In the commentary on prayer treatment below, how much does Davis charge his patients for a day?

▶ [PAGE TEXT]:
+++

At first glance, I thought this story was good news: Oklahoma is going to build a Christian prison! About time, I thought, I can think of a few Christians who deserve a few years for faith-abuse. But no…it’s a prison to be administered by Christians to give Christian criminals special privileges. Not quite as appropriate, but more in line with what we’ve gotten used to from our dominant faith tradition.
We’re getting more of the same from Congress, too. Religion is being given permission to intrude on science once again, with the sanctimonious Orrin Hatch (abetted by a pair of Democrats, Kerry and Kennedy) sponsoring a provision in the mangled health care football to allow prayer to count as medicine. It’s specifically a sop to Christian Science, that nonsensical superstition that believes that medicine is a betrayal of faith and that wants to charge sick people money to pray over them…and also get reimbursement from the government. Let the Christian Scientists get a foot in the door and official recognition of mumbling to Jesus as a billable service, and you know the Scientologists and Jehovah’s Witnesses and Amish and Mormons and, of course, the Catholics will be surging through to take advantage of the opportunities.
I may just have to convert to Catholicism under this bill so I can charge the US and my insurance provider to cover my near-sightedness treatments at Lourdes. And the French Riviera.
You laugh. But look at the absurdity of existing loopholes.
The Internal Revenue Service, for example, allows the cost of Christian Science prayer sessions to be counted among itemized medical expenses for income tax purposes — one of the only religious treatments explicitly identified as deductible by the IRS.
Moreover, some federal medical insurance programs, including those for military families now reimburse for prayer treatment.
The Christian Science religious tradition has always emphasized the role of trained prayer practitioners. Their job, as outlined by the church’s founder, Mary Baker Eddy, is to pray for healing and charge for treatment at rates similar to those charged by doctors.
Practitioners are not regulated by the government, but many buy advertisements in a leading Christian Science publication. The publication requires an application process for the ads that includes the submission of patient testimonials, a practice that church leaders say is tantamount to a vetting process.
Davis has been trained as a practitioner and still occasionally treats the sick. “We’ll talk to them about their relationship to God,” he said. “We’ll talk to them about citations or biblical passages they might study. We refer to it as treatment.”
During the day, Davis may see multiple patients and pray for them at different moments. He charges them $20 to $40 for the day, saying, “I think that it would be considered modest by any standard.”
Modest in absolute terms, but relative to the quality of the “treatment”, that counts as a major ripoff.
We can at least hope that the bad publicity this provision is getting will lead to its removal…and even more optimistically, that it will lead to scrutiny of the unethical fraud of a secular government legitimizing any of these superstitious practices.
I hope the Oklahoma prison for pampered Christians is also found unconstitutional.

+++

▶ [INFORMATION SHOWN]:

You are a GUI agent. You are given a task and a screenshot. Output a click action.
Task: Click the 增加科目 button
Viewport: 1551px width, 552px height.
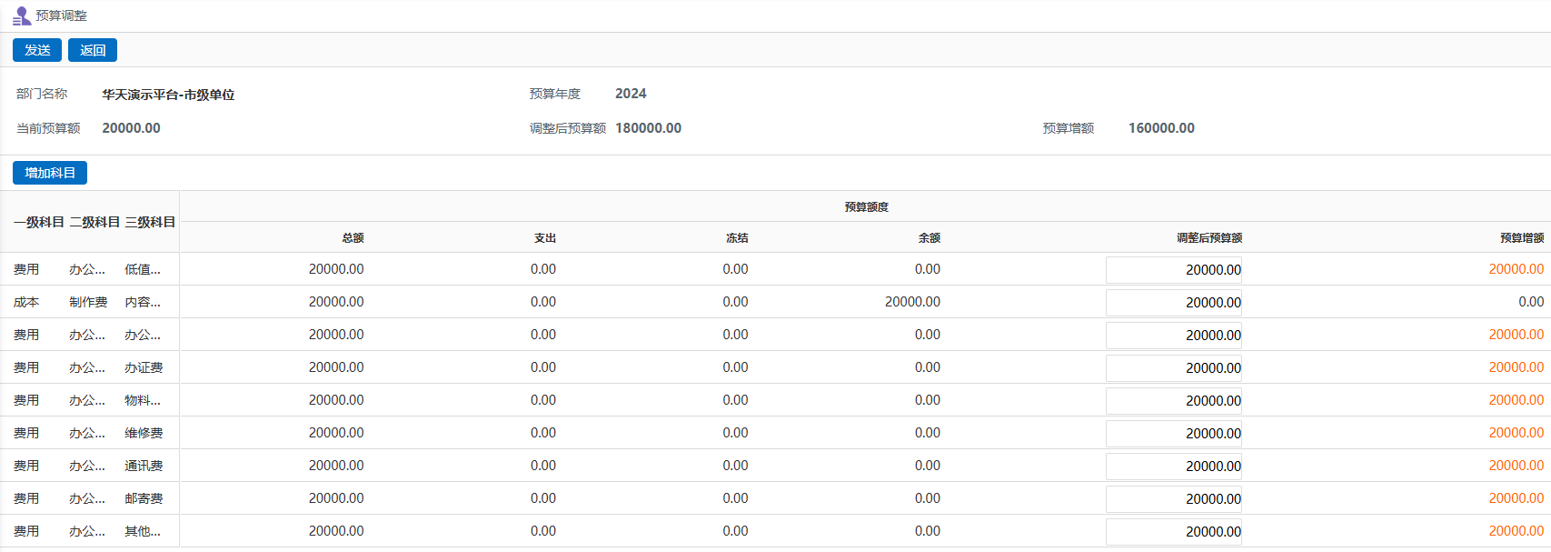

+++

▶ [SOLVED PROBLEM]: $20 to $40 for the day.